私はIMAGES AND WORDS25周年を記念した完全再現のライヴにも足を運んだが、やはりあのアルバム収録のMetropolise Part 1”プログレ史上最高の楽曲だ、と思ったことをこのライヴ盤を聴いて思い出した。

やはりその意見に今も変わりはない。

原曲がアルバムでかなりいい曲だったのでライヴでも緊張して耳をそばだてて聴いてしまう。

そして、その良さを彩るのにキーボーディストの貢献度を発見できるのだ。

やはり、いい曲がなければ、そのミュージシャンの良さを知ることもできないのは明白だ。

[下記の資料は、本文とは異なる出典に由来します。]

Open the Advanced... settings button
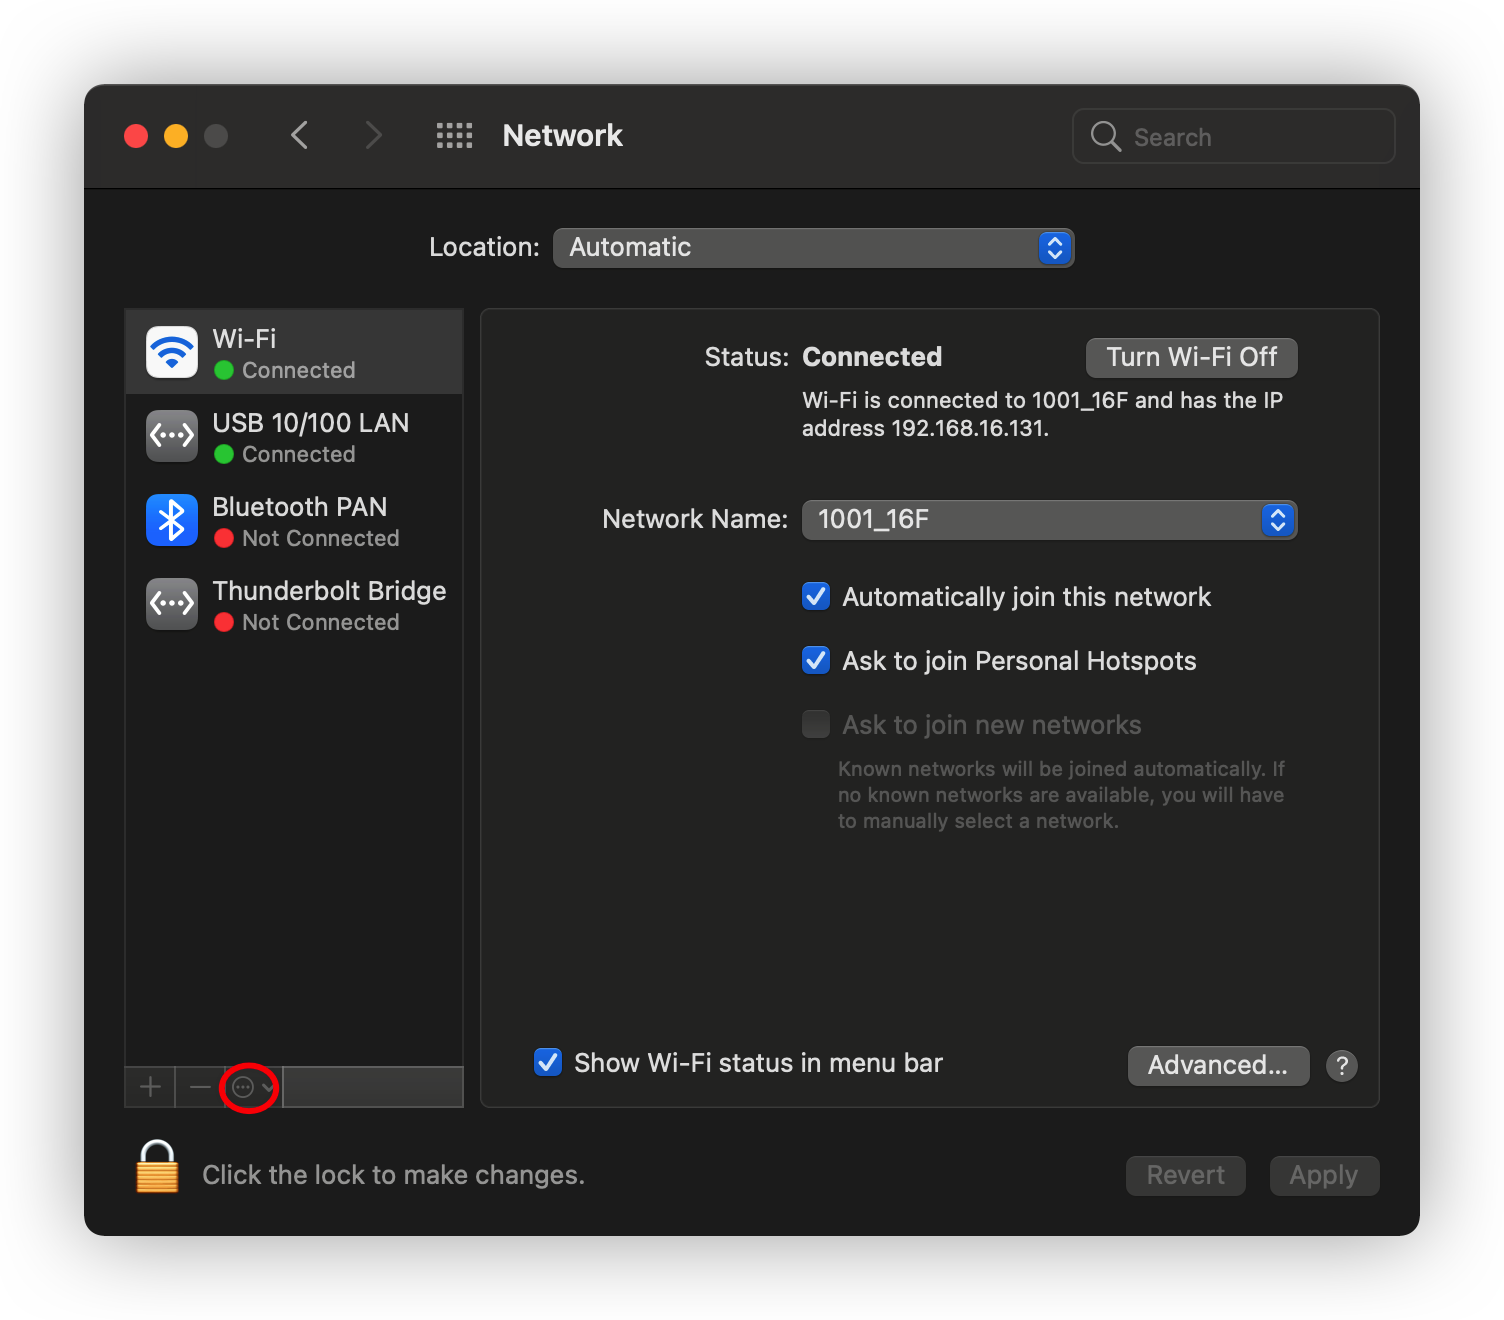click(1217, 1066)
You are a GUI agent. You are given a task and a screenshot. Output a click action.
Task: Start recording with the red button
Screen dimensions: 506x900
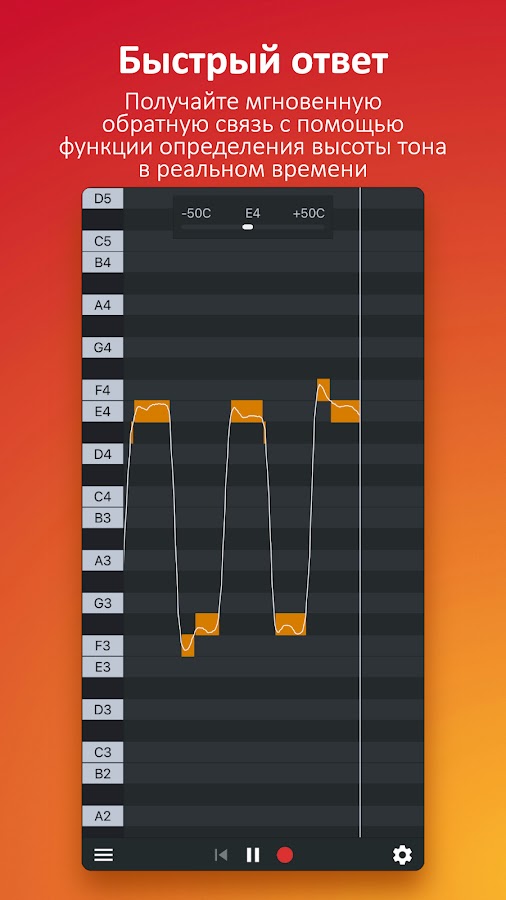point(285,855)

しかし、周知のように94年に出したAWAKE発表後、彼は脱退してしまう。


AWAKE


それからしばらくして、『BURRN!』誌上で彼のインタビューがおこなわれた。

そこで知ったのは、脱退後にCHROMA KEYなるバンドを結成していた、ということであった。

その際のケヴィンDREAM THEATERからの脱退理由は、ケヴィンはオーガニックな音楽を好むが、DREAM THEATERはそこからどんどん遠ざかっていったゆえにだという。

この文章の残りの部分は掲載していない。